Work required ->
Please copy out the material below line for line, with no changes.

Extracted material ->
┌──

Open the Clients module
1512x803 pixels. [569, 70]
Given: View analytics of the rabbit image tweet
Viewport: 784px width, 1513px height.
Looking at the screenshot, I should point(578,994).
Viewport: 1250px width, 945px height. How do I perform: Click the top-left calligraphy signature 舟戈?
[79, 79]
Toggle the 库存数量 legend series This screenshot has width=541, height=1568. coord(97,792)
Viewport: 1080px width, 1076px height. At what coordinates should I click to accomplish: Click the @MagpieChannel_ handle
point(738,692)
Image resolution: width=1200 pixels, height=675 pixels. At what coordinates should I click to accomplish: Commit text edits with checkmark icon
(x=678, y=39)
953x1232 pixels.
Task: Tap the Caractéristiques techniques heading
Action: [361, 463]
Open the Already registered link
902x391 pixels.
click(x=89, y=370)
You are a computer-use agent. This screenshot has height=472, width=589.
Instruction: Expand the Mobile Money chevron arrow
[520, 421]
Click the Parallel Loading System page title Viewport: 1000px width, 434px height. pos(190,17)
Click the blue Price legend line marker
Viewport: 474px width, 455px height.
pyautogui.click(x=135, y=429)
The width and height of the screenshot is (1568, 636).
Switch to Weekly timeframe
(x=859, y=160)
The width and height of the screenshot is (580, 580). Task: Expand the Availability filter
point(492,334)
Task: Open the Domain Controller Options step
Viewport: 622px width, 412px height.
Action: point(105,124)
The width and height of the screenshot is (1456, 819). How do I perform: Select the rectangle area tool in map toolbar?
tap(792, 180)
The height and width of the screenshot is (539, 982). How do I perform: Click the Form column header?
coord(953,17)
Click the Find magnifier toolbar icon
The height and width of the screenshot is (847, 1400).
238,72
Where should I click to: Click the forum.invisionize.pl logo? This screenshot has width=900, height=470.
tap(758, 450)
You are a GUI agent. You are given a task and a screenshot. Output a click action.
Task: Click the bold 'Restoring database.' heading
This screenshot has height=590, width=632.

└──

Answer below ->
Open the Clients module
1512x803 pixels. [569, 70]
Given: View analytics of the rabbit image tweet
Viewport: 784px width, 1513px height.
Looking at the screenshot, I should point(578,994).
Viewport: 1250px width, 945px height. How do I perform: Click the top-left calligraphy signature 舟戈?
[79, 79]
Toggle the 库存数量 legend series This screenshot has width=541, height=1568. coord(97,792)
Viewport: 1080px width, 1076px height. At what coordinates should I click to accomplish: Click the @MagpieChannel_ handle
point(738,692)
Image resolution: width=1200 pixels, height=675 pixels. At what coordinates should I click to accomplish: Commit text edits with checkmark icon
(x=678, y=39)
953x1232 pixels.
Task: Tap the Caractéristiques techniques heading
Action: [361, 463]
Open the Already registered link
902x391 pixels.
click(x=89, y=370)
You are a computer-use agent. This screenshot has height=472, width=589.
Instruction: Expand the Mobile Money chevron arrow
[520, 421]
Click the Parallel Loading System page title Viewport: 1000px width, 434px height. pos(190,17)
Click the blue Price legend line marker
Viewport: 474px width, 455px height.
pyautogui.click(x=135, y=429)
The width and height of the screenshot is (1568, 636).
Switch to Weekly timeframe
(x=859, y=160)
The width and height of the screenshot is (580, 580). Task: Expand the Availability filter
point(492,334)
Task: Open the Domain Controller Options step
Viewport: 622px width, 412px height.
Action: point(105,124)
The width and height of the screenshot is (1456, 819). How do I perform: Select the rectangle area tool in map toolbar?
tap(792, 180)
The height and width of the screenshot is (539, 982). How do I perform: Click the Form column header?
coord(953,17)
Click the Find magnifier toolbar icon
The height and width of the screenshot is (847, 1400).
238,72
Where should I click to: Click the forum.invisionize.pl logo? This screenshot has width=900, height=470.
tap(758, 450)
You are a GUI agent. You are given a task and a screenshot. Output a click action.
Task: Click the bold 'Restoring database.' heading
This screenshot has height=590, width=632.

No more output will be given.